#### Your goal
Which lines in the data below contain the string "agent"? Show each one.

#### Data under study
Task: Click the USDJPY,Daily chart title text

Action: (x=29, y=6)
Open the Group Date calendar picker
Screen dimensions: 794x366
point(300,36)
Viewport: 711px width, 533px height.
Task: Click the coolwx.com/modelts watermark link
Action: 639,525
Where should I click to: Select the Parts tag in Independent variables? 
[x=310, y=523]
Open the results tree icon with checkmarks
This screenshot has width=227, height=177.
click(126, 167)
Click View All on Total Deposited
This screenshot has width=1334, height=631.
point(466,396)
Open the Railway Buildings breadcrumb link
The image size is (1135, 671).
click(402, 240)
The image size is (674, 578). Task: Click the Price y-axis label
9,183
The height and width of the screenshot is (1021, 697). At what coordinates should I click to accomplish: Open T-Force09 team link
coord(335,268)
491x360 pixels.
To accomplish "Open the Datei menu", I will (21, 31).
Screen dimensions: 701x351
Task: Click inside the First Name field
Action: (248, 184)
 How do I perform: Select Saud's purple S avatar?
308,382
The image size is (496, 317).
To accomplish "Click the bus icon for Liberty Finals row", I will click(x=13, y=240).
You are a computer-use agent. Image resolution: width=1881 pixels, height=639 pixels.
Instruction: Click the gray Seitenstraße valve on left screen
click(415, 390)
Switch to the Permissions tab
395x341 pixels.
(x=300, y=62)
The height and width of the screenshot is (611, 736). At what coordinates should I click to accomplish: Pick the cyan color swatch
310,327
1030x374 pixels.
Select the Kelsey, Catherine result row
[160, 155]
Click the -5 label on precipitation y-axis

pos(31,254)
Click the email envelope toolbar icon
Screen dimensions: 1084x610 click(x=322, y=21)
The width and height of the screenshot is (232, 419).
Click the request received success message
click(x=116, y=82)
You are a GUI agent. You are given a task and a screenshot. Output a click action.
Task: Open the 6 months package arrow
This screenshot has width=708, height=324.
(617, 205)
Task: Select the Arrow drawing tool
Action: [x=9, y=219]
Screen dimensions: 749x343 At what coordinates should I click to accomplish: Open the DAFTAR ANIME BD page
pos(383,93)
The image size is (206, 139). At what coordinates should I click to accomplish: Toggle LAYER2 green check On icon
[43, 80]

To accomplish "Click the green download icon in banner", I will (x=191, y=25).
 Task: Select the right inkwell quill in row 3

#### Task output
You are a computer-use agent. Image resolution: width=1881 pixels, height=639 pixels.
You are a GUI agent. You are given a task and a screenshot. Output a click action.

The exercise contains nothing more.